* [COMPITO ASSEGNATO 1]
Rispondi in breve a queste domande sul brano su Ulan Bator:
(a) Che tipo di pallone è Garbömbög?
(b) Dove si trova la baracca di legno da cui esce il ragazzo?
(c) Che maglietta porta quel ragazzo?
* [COMPITO ASSEGNATO 2] Traduci in inglese questa frase del brano su Ulan Bator: "La verità è che Ulan Bator è una città come le altre e non serve puntare a sopravvivere."
* [COMPITO ASSEGNATO 3] Secondo il brano su Ulan Bator, perché la giacca a vento va tenuta abbottonata bene? Rispondi in una o due frasi.

* [ESTRATTO PAGINA]
· · · ·
E poi sono tutti stanchi. Vorrei fare un’altra camminata, ma il massimo che cavo è una partitella di calcio. Chissà perché non mi viene in mente di andare da solo, forse sono pigro anch’io. Ormai fa freddo e dobbiamo tenere la giacca a vento abbottonata bene perché il vento gelato non ci sorprenda nel basso ventre. Anche Agghi si unisce alla partita su questo campo enorme e irregolare, a forma di curva parabolica. Garbömbög è un pallone da pallavolo regolamentare e non ha il peso di un SuperTele, ma il vento riesce comunque a portarcelo via, noi lo recuperiamo e il gioco diventa lanciare bordate controvento, con il pallone che ci viene restituito regolarmente. Da una baracca di legno in cima alla collina, uno dei pochi edifici concepiti per poggiare in un unoco posto per tutto il loro ciclo vitale, esce un ragazzo con una barbetta di stampo occidentale e una maglietta da metallaro moderato. Fa due tiri anche lui, ma è bravo quanto Agghi e dopo pochi minuti smette. Strano, perché il nostro stereotipo suggerirebbe che per sopravvivere nella prateria serve parecchio ingegno nelle operazioni pratiche. La verità è che Ulan Bator è una città come le altre e non serve puntare a sopravvivere. Si può vivere comodi, anche senza ingegno.
· · · ·
* [DATI ARCHIVIATI]
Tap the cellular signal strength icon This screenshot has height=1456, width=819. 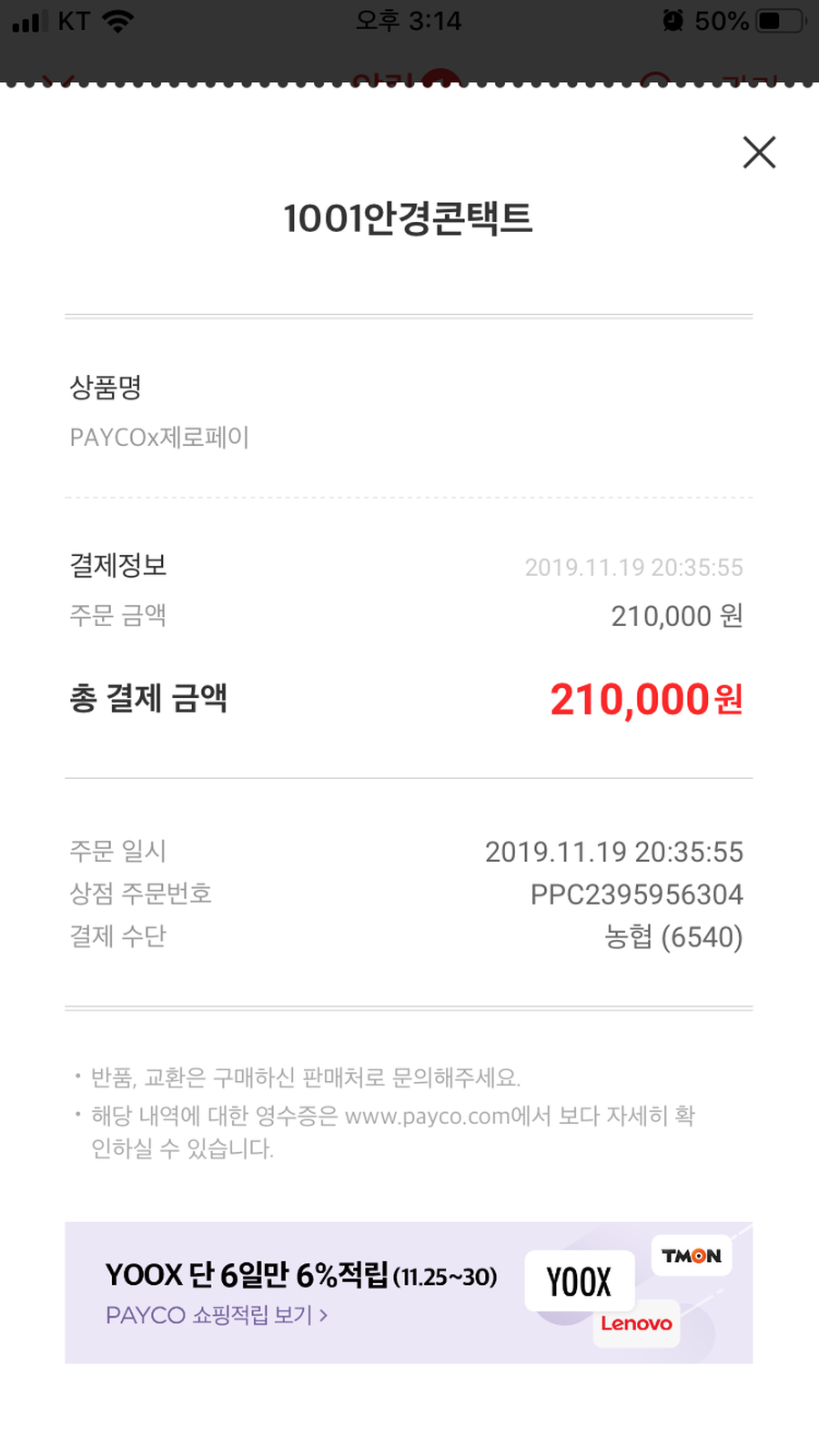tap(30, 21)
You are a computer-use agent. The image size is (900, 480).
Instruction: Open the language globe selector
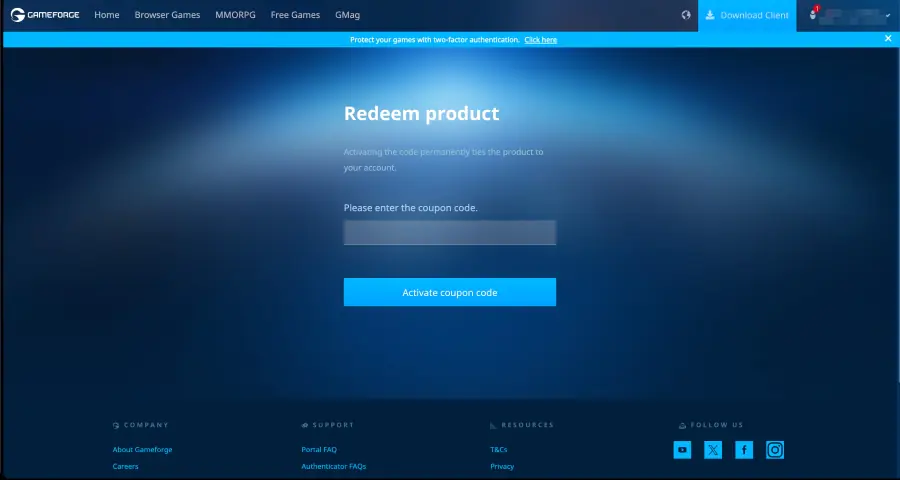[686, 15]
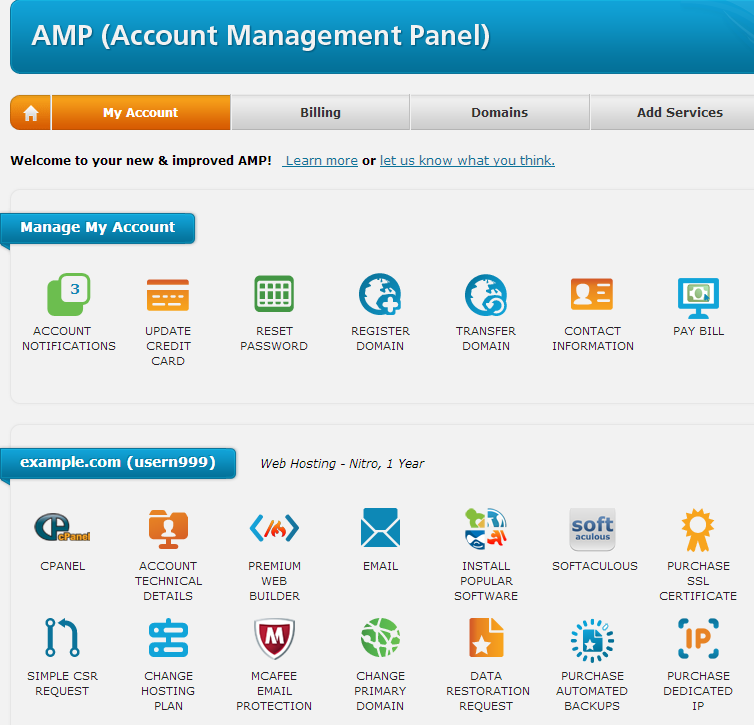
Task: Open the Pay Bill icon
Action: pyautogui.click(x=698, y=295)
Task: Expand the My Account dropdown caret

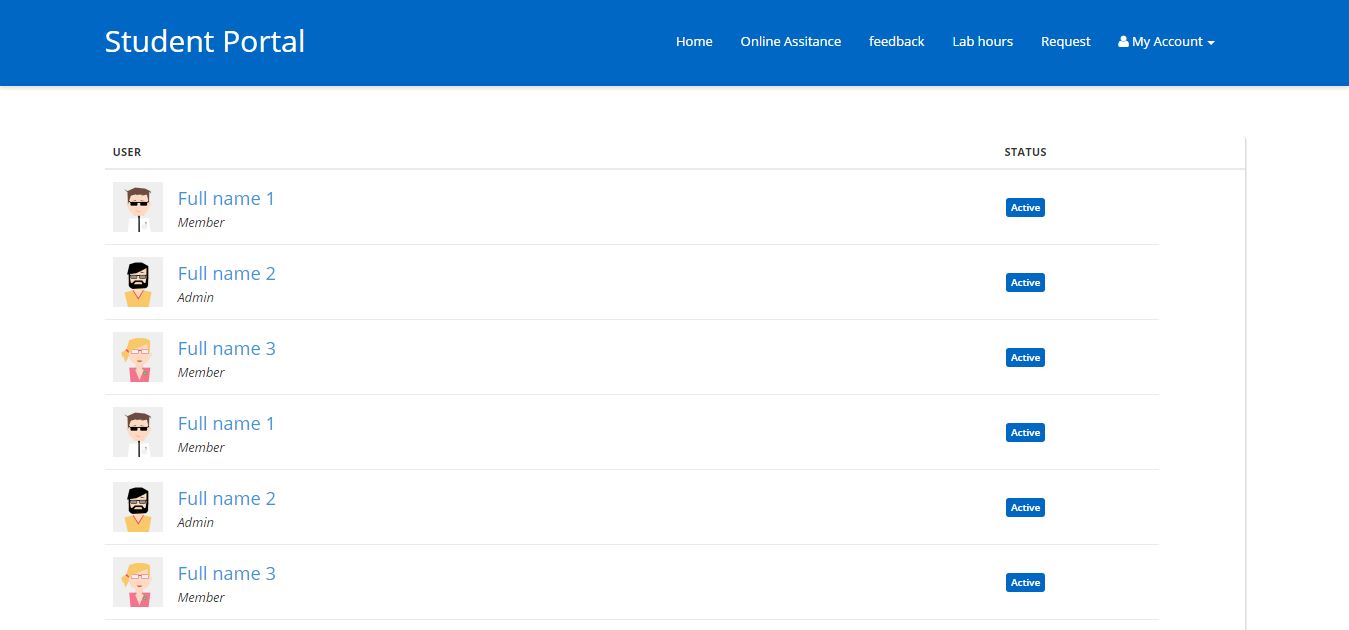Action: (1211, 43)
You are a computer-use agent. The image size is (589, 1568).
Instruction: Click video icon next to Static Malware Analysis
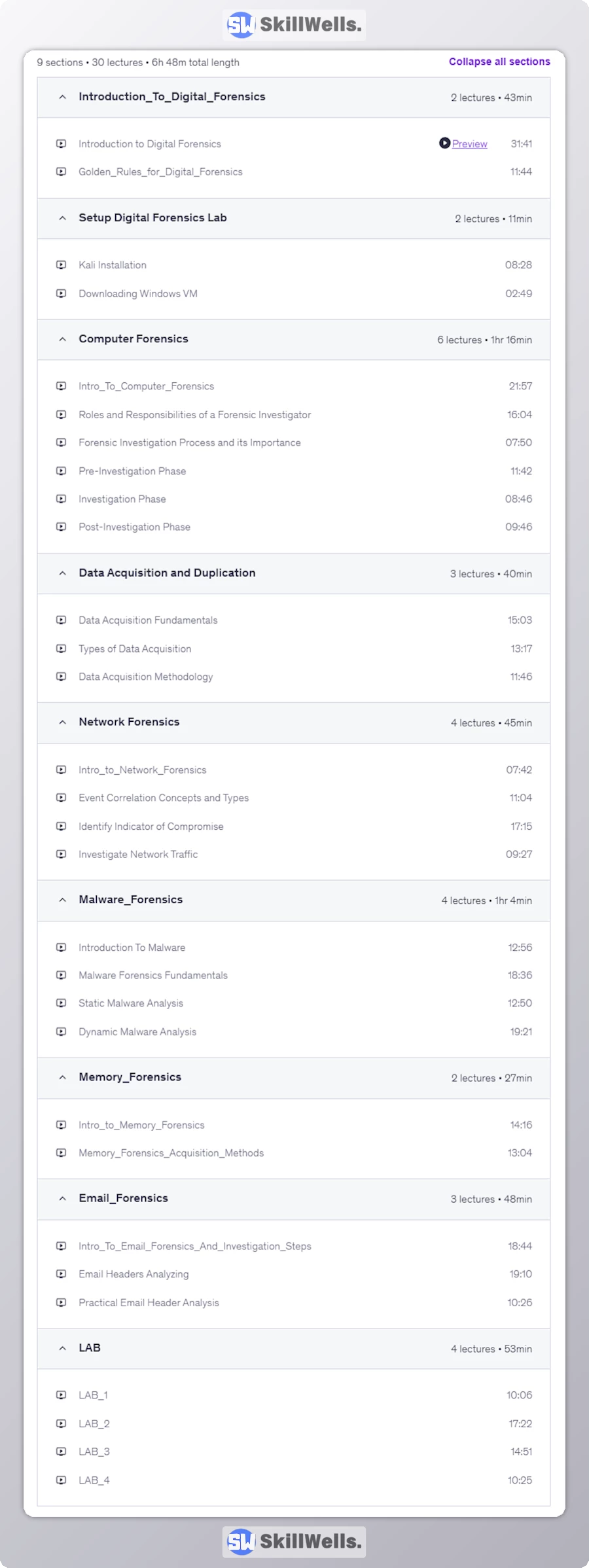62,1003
· · · ·
* [RISPOSTA ATTESA 1]
(a) Un pallone da pallavolo regolamentare.
(b) In cima alla collina.
(c) Una maglietta da metallaro moderato.

* [RISPOSTA ATTESA 2] The truth is that Ulan Bator is a city like any other, and there is no need to aim at survival.

* [RISPOSTA ATTESA 3] Perché ormai fa freddo e bisogna evitare che il vento gelato arrivi a sorprendere nel basso ventre.